Could be a small brandtii, fin placement looks right...but the angle of the fish is off a little.
Does he have Ich or are those air bubbles on his dorsal fin?


----------



## Husky_Jim (May 26, 2003)

I don;t think that this is a brandtii GG....I made the same mistake last week and Frank corrected me because the allingment of the anal fin is at the last rays of the dorsal fin not to the first as in S.Brandtii.
IMO the fish is to small for id but most likely it resembles a Spilo/Maculatus.

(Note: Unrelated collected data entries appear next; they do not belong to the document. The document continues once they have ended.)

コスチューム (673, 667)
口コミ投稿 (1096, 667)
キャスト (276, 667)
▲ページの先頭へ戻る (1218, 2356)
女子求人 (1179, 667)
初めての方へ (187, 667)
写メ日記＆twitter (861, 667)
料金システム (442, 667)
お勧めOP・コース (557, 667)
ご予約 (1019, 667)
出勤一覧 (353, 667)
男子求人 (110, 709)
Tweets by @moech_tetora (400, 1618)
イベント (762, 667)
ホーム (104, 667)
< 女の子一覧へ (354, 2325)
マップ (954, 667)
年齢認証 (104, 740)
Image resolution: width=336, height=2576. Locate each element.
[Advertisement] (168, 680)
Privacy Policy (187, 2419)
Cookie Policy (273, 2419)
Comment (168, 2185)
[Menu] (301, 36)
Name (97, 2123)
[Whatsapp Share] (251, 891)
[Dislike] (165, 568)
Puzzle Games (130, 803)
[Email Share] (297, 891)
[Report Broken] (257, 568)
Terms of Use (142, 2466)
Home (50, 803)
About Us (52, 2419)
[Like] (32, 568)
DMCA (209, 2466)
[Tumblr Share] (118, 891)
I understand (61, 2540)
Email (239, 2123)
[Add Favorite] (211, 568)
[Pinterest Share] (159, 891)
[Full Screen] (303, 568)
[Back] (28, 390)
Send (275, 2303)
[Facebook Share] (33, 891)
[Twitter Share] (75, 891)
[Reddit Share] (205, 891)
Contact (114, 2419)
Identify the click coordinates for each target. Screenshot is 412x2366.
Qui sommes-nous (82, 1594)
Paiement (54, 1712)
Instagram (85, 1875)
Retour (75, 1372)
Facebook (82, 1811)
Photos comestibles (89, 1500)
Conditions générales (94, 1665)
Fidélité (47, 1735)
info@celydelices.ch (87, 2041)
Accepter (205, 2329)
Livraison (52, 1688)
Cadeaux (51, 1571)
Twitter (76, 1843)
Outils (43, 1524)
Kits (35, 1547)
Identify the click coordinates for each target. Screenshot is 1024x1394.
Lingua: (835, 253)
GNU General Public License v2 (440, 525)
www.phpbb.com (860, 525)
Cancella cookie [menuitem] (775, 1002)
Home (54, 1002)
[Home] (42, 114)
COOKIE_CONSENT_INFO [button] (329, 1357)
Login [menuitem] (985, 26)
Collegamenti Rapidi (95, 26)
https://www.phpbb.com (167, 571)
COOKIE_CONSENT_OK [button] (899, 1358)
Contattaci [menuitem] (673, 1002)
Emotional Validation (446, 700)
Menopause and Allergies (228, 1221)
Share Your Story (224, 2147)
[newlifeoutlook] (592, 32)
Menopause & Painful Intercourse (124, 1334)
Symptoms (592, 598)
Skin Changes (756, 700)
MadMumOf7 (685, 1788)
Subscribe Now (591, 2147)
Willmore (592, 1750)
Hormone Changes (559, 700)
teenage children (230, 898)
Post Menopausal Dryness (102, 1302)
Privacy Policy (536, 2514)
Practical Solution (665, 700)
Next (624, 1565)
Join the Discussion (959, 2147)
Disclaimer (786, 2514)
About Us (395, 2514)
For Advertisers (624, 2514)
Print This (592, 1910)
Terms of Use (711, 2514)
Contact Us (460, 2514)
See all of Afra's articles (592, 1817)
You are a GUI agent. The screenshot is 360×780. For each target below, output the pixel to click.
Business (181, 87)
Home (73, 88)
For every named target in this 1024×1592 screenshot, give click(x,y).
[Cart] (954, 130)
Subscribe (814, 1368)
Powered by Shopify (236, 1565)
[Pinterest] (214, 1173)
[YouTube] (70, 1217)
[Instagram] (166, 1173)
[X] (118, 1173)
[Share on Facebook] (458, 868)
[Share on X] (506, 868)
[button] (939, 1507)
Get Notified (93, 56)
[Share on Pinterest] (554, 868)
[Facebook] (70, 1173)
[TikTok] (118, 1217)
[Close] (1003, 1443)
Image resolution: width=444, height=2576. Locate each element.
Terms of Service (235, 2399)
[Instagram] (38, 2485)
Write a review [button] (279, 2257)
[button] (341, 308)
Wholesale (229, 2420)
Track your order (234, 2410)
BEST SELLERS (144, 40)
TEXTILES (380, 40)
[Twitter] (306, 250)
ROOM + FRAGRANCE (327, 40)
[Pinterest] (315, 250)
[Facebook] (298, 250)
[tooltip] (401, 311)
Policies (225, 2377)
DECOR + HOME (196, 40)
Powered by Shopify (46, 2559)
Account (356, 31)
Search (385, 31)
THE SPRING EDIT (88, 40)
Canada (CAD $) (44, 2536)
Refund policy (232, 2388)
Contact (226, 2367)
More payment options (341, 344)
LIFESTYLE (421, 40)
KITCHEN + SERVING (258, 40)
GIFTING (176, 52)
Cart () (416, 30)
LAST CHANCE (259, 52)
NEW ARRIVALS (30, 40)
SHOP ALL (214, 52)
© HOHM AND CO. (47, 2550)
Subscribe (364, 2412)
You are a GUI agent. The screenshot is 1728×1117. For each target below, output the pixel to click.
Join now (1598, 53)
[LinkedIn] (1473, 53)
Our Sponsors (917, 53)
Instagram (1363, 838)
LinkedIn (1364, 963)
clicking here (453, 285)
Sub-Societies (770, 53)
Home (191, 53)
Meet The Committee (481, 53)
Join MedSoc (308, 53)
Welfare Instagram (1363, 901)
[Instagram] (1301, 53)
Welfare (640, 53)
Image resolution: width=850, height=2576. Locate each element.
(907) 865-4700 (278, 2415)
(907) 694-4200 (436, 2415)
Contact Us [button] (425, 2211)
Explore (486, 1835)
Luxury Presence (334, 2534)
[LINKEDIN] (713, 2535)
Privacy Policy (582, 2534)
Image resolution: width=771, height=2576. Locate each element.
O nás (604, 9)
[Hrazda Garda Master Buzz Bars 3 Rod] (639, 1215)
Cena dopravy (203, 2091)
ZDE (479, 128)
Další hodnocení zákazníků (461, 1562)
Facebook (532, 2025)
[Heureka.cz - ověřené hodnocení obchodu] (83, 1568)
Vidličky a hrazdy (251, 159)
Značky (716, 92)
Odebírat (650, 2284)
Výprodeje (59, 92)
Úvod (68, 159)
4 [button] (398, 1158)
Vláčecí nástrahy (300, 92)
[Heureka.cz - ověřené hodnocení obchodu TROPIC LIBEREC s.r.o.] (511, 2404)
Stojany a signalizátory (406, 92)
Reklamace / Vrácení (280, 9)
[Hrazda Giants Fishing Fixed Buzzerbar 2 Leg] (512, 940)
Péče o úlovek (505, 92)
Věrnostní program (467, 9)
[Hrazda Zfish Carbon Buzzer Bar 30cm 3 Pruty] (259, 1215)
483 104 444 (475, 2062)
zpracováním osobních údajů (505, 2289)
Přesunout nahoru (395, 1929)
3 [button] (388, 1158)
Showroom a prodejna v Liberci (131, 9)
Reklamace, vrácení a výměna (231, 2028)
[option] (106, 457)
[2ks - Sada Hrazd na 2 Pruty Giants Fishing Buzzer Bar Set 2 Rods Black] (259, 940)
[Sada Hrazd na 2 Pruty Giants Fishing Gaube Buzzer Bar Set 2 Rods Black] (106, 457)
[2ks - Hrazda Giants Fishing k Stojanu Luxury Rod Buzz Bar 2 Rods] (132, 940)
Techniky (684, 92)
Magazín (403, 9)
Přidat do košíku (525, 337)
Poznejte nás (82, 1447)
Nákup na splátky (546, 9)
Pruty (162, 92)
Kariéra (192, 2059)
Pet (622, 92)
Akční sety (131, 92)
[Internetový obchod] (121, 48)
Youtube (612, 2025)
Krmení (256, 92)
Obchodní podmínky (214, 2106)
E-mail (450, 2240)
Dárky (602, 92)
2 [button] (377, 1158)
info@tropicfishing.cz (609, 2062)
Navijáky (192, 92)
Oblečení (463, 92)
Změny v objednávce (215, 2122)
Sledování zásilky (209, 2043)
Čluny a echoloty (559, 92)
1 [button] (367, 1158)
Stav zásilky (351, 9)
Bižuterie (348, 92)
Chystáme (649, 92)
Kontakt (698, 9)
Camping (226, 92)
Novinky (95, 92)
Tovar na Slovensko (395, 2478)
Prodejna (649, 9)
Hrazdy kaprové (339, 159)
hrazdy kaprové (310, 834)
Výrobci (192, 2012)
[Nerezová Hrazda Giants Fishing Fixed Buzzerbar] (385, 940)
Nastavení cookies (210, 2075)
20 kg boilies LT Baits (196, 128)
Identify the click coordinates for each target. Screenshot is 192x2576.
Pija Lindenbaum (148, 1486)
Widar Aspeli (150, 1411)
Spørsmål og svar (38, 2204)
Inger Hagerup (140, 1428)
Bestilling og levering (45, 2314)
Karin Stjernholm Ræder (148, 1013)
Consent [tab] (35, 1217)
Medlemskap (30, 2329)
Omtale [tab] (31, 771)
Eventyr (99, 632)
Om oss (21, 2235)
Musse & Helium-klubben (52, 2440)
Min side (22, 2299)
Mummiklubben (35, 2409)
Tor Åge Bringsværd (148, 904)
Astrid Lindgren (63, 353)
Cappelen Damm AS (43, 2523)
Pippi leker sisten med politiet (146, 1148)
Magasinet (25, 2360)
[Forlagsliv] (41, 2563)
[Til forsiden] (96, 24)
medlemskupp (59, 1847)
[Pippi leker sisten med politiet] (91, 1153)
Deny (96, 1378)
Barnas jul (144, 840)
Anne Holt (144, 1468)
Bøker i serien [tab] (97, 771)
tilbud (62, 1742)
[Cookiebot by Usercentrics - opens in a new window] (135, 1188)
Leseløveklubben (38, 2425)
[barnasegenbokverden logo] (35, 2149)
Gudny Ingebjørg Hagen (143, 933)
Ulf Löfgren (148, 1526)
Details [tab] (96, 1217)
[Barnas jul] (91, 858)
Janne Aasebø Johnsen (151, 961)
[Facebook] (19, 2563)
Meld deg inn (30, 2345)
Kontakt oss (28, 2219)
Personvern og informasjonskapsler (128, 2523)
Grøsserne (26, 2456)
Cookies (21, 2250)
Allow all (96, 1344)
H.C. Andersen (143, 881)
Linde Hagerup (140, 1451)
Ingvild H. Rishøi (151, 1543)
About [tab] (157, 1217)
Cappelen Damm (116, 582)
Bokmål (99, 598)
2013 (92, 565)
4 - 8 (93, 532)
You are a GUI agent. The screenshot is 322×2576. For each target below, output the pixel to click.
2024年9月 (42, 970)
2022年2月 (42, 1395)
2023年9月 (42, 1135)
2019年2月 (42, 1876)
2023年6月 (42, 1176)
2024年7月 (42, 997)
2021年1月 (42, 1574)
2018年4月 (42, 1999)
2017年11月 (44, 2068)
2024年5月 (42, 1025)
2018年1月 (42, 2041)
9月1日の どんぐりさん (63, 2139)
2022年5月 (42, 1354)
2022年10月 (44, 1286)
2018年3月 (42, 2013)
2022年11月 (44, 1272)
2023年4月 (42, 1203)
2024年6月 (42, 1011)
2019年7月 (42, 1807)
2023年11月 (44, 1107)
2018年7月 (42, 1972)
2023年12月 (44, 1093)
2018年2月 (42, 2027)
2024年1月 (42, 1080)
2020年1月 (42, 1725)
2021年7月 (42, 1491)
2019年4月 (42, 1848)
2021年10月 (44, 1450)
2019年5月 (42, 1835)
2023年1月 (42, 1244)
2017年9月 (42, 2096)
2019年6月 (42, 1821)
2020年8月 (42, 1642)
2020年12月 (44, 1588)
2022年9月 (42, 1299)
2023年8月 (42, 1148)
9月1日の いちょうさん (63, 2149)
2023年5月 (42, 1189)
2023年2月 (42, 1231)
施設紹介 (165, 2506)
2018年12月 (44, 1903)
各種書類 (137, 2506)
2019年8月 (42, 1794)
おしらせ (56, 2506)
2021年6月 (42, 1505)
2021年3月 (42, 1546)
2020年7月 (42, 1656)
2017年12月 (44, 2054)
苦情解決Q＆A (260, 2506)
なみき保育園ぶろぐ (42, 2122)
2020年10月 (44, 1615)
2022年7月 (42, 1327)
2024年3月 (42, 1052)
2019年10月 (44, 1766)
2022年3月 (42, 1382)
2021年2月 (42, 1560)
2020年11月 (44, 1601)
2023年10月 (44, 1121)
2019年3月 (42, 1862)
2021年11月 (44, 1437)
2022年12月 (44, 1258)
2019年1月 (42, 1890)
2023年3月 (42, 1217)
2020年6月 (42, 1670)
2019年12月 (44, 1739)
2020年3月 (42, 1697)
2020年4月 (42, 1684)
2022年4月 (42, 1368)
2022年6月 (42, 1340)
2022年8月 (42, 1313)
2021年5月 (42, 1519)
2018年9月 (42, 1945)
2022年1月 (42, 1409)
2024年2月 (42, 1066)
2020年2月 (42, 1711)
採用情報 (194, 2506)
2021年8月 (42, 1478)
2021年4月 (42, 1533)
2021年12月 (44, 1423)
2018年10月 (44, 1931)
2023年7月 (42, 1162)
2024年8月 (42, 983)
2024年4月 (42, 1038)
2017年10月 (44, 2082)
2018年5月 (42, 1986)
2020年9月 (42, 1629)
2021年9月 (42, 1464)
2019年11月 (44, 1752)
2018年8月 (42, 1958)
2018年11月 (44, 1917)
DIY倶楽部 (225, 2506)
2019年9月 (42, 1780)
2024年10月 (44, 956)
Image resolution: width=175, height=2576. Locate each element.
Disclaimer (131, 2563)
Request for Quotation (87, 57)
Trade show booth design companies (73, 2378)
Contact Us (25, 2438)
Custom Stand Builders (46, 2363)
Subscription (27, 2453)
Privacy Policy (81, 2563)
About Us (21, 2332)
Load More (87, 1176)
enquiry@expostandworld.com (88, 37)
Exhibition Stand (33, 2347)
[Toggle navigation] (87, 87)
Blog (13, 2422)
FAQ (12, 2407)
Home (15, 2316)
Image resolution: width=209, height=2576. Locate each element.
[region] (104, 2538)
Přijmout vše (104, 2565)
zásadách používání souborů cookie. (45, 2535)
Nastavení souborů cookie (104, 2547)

I also believe that this is ick on the dorsal....


----------



## x-J-x (Nov 28, 2002)

Do you see the teeth on that bastard???...great pix man...


----------



## traumatic (Jan 29, 2003)

Sweet pics!

s. brandti, could be. It's a tough call. Looks like it's about an inch long? Never seen a brandti sold that was that big. Lack of coloration on the belly, more brownish color on the back. serrea look less defined. My baby mac had a yellow belly and a thin black line on it's tail w/ a clear edge. ?????


----------



## waspride (Jun 13, 2004)

Give it a few weeks and post more pics. Great fish BTW


----------



## Grosse Gurke (Jan 3, 2003)

husky_jim said:


> I don;t think that this is a brandtii GG....I made the same mistake last week and Frank corrected me because the allingment of the anal fin is at the last rays of the dorsal fin not to the first as in S.Brandtii.
> IMO the fish is to small for id but most likely it resembles a Spilo/Maculatus.
> 
> I also believe that this is ick on the dorsal....
> [snapback]921841[/snapback]​


You could be right. 
The fish is tilted so it is hard to line up the fins for me. The tail also looks brandtii though....Mac/spilo have a band...but at that size im not sure.

hard call at that size


----------



## superskunk (Feb 13, 2005)

Greetings from spain.

It was captured in the river basin of Parana, to the north of Argentina, on route 12 to about 10 km of the entrance to Ibicuy.

Grosse Gurke:
Does he have Ich or are those air bubbles on his dorsal fin?

they are air bubbles.

Saludos


----------



## William's (Aug 23, 2004)

Northern Argentina....with this info I would guess S.Spilopleura

greetz

William


----------



## Judazzz (Jan 13, 2003)

William said:


> Northern Argentina....with this info I would guess S.Spilopleura[snapback]922544[/snapback]​


I'd say Spilo too


----------